[Short problem]
Render each line of the data below as an item in a numbered list, dropping the blank lines.

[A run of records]

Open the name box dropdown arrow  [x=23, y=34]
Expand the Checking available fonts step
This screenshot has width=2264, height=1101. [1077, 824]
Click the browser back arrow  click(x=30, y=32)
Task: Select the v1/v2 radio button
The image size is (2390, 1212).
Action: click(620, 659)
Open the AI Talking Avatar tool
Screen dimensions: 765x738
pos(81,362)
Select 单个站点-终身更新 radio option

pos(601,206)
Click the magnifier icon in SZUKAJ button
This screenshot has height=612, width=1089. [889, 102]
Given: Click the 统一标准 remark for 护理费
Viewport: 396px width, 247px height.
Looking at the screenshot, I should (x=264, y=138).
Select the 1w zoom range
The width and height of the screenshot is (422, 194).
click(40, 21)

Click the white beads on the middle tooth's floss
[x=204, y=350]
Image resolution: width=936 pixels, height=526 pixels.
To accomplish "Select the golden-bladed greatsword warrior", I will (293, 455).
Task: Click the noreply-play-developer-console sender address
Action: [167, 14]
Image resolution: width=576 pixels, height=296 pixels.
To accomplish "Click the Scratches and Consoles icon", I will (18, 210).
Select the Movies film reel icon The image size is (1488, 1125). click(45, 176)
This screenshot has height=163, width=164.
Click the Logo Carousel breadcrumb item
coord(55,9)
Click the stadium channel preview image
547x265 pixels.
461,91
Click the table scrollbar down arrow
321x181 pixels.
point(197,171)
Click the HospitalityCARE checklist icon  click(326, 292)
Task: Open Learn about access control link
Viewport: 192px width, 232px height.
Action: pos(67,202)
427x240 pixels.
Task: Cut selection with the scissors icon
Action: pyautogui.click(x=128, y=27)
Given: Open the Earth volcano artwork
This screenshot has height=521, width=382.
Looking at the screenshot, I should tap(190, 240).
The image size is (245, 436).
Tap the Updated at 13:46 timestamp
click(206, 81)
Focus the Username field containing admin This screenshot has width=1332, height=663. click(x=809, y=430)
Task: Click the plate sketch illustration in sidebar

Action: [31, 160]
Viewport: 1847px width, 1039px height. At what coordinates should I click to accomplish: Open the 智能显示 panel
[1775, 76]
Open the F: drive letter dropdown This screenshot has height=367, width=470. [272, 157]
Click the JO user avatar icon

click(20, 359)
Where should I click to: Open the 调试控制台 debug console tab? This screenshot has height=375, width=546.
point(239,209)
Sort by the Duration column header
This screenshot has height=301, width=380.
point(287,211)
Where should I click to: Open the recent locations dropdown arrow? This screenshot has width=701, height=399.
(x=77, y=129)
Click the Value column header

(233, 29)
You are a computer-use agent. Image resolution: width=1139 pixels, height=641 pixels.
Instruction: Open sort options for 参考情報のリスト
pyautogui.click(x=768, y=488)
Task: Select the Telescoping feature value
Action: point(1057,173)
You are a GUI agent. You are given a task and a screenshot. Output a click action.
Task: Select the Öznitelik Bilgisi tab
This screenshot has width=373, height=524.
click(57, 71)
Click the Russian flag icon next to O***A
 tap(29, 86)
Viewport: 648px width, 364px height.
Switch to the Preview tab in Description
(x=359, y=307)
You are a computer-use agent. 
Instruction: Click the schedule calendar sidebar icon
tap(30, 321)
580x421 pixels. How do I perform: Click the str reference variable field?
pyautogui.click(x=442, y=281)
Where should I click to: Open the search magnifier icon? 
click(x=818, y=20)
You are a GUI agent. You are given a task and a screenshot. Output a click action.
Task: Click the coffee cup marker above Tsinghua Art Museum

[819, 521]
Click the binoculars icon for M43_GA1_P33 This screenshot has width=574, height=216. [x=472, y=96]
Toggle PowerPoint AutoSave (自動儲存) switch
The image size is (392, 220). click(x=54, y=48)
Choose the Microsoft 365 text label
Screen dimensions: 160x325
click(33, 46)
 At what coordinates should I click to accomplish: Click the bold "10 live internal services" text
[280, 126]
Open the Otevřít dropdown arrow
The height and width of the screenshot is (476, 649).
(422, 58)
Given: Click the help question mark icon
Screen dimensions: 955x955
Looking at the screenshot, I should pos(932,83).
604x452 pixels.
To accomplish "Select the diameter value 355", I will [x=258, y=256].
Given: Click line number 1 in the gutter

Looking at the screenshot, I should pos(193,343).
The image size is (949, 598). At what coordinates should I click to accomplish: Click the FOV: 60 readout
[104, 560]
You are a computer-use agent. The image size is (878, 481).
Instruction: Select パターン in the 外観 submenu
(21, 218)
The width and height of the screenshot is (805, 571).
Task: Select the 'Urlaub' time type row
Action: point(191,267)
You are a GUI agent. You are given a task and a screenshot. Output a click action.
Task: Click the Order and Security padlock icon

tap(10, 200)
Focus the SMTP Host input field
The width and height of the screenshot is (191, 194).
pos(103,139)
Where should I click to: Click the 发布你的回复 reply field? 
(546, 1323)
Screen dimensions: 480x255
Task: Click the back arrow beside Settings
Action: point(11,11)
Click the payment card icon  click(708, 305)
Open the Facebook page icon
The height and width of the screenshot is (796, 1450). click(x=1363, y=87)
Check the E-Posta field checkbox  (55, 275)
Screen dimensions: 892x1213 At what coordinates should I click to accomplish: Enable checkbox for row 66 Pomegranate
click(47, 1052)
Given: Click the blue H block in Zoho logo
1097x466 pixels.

[Result below]
1. Open the name box dropdown arrow  [x=23, y=34]
2. Expand the Checking available fonts step
3. This screenshot has width=2264, height=1101. [1077, 824]
4. Click the browser back arrow  click(x=30, y=32)
5. Task: Select the v1/v2 radio button
6. The image size is (2390, 1212).
7. Action: click(620, 659)
8. Open the AI Talking Avatar tool
9. Screen dimensions: 765x738
10. pos(81,362)
11. Select 单个站点-终身更新 radio option
12. pos(601,206)
13. Click the magnifier icon in SZUKAJ button
14. This screenshot has height=612, width=1089. [889, 102]
15. Given: Click the 统一标准 remark for 护理费
16. Viewport: 396px width, 247px height.
17. Looking at the screenshot, I should (x=264, y=138).
18. Select the 1w zoom range
19. The width and height of the screenshot is (422, 194).
20. click(40, 21)
21. Click the white beads on the middle tooth's floss
22. [x=204, y=350]
23. Image resolution: width=936 pixels, height=526 pixels.
24. To accomplish "Select the golden-bladed greatsword warrior", I will (293, 455).
25. Task: Click the noreply-play-developer-console sender address
26. Action: [167, 14]
27. Image resolution: width=576 pixels, height=296 pixels.
28. To accomplish "Click the Scratches and Consoles icon", I will (18, 210).
29. Select the Movies film reel icon The image size is (1488, 1125). click(45, 176)
30. This screenshot has height=163, width=164.
31. Click the Logo Carousel breadcrumb item
32. coord(55,9)
33. Click the stadium channel preview image
34. 547x265 pixels.
35. 461,91
36. Click the table scrollbar down arrow
37. 321x181 pixels.
38. point(197,171)
39. Click the HospitalityCARE checklist icon  click(326, 292)
40. Task: Open Learn about access control link
41. Viewport: 192px width, 232px height.
42. Action: pos(67,202)
43. 427x240 pixels.
44. Task: Cut selection with the scissors icon
45. Action: pyautogui.click(x=128, y=27)
46. Given: Open the Earth volcano artwork
47. This screenshot has height=521, width=382.
48. Looking at the screenshot, I should tap(190, 240).
49. The image size is (245, 436).
50. Tap the Updated at 13:46 timestamp
51. click(206, 81)
52. Focus the Username field containing admin This screenshot has width=1332, height=663. click(x=809, y=430)
53. Task: Click the plate sketch illustration in sidebar
54. Action: [31, 160]
55. Viewport: 1847px width, 1039px height. At what coordinates should I click to accomplish: Open the 智能显示 panel
56. [1775, 76]
57. Open the F: drive letter dropdown This screenshot has height=367, width=470. [272, 157]
58. Click the JO user avatar icon
59. click(20, 359)
60. Where should I click to: Open the 调试控制台 debug console tab? This screenshot has height=375, width=546.
61. point(239,209)
62. Sort by the Duration column header
63. This screenshot has height=301, width=380.
64. point(287,211)
65. Where should I click to: Open the recent locations dropdown arrow? This screenshot has width=701, height=399.
66. (x=77, y=129)
67. Click the Value column header
68. (233, 29)
69. You are a computer-use agent. Image resolution: width=1139 pixels, height=641 pixels.
70. Instruction: Open sort options for 参考情報のリスト
71. pyautogui.click(x=768, y=488)
72. Task: Select the Telescoping feature value
73. Action: point(1057,173)
74. You are a GUI agent. You are given a task and a screenshot. Output a click action.
75. Task: Select the Öznitelik Bilgisi tab
76. This screenshot has width=373, height=524.
77. click(57, 71)
78. Click the Russian flag icon next to O***A
79.  tap(29, 86)
80. Viewport: 648px width, 364px height.
81. Switch to the Preview tab in Description
82. (x=359, y=307)
83. You are a computer-use agent. 
84. Instruction: Click the schedule calendar sidebar icon
85. tap(30, 321)
86. 580x421 pixels. How do I perform: Click the str reference variable field?
87. pyautogui.click(x=442, y=281)
88. Where should I click to: Open the search magnifier icon? 
89. click(x=818, y=20)
90. You are a GUI agent. You are given a task and a screenshot. Output a click action.
91. Task: Click the coffee cup marker above Tsinghua Art Museum
92. [819, 521]
93. Click the binoculars icon for M43_GA1_P33 This screenshot has width=574, height=216. [x=472, y=96]
94. Toggle PowerPoint AutoSave (自動儲存) switch
95. The image size is (392, 220). click(x=54, y=48)
96. Choose the Microsoft 365 text label
97. Screen dimensions: 160x325
98. click(33, 46)
99.  At what coordinates should I click to accomplish: Click the bold "10 live internal services" text
100. [280, 126]
101. Open the Otevřít dropdown arrow
102. The height and width of the screenshot is (476, 649).
103. (422, 58)
104. Given: Click the help question mark icon
105. Screen dimensions: 955x955
106. Looking at the screenshot, I should pos(932,83).
107. 604x452 pixels.
108. To accomplish "Select the diameter value 355", I will [x=258, y=256].
109. Given: Click line number 1 in the gutter
110. Looking at the screenshot, I should pos(193,343).
111. The image size is (949, 598). At what coordinates should I click to accomplish: Click the FOV: 60 readout
112. [104, 560]
113. You are a computer-use agent. The image size is (878, 481).
114. Instruction: Select パターン in the 外観 submenu
115. (21, 218)
116. The width and height of the screenshot is (805, 571).
117. Task: Select the 'Urlaub' time type row
118. Action: point(191,267)
119. You are a GUI agent. You are given a task and a screenshot. Output a click action.
120. Task: Click the Order and Security padlock icon
121. tap(10, 200)
122. Focus the SMTP Host input field
123. The width and height of the screenshot is (191, 194).
124. pos(103,139)
125. Where should I click to: Click the 发布你的回复 reply field? 
126. (546, 1323)
127. Screen dimensions: 480x255
128. Task: Click the back arrow beside Settings
129. Action: point(11,11)
130. Click the payment card icon  click(708, 305)
131. Open the Facebook page icon
132. The height and width of the screenshot is (796, 1450). click(x=1363, y=87)
133. Check the E-Posta field checkbox  (55, 275)
134. Screen dimensions: 892x1213 At what coordinates should I click to accomplish: Enable checkbox for row 66 Pomegranate
135. click(47, 1052)
136. Given: Click the blue H block in Zoho logo
137. 1097x466 pixels.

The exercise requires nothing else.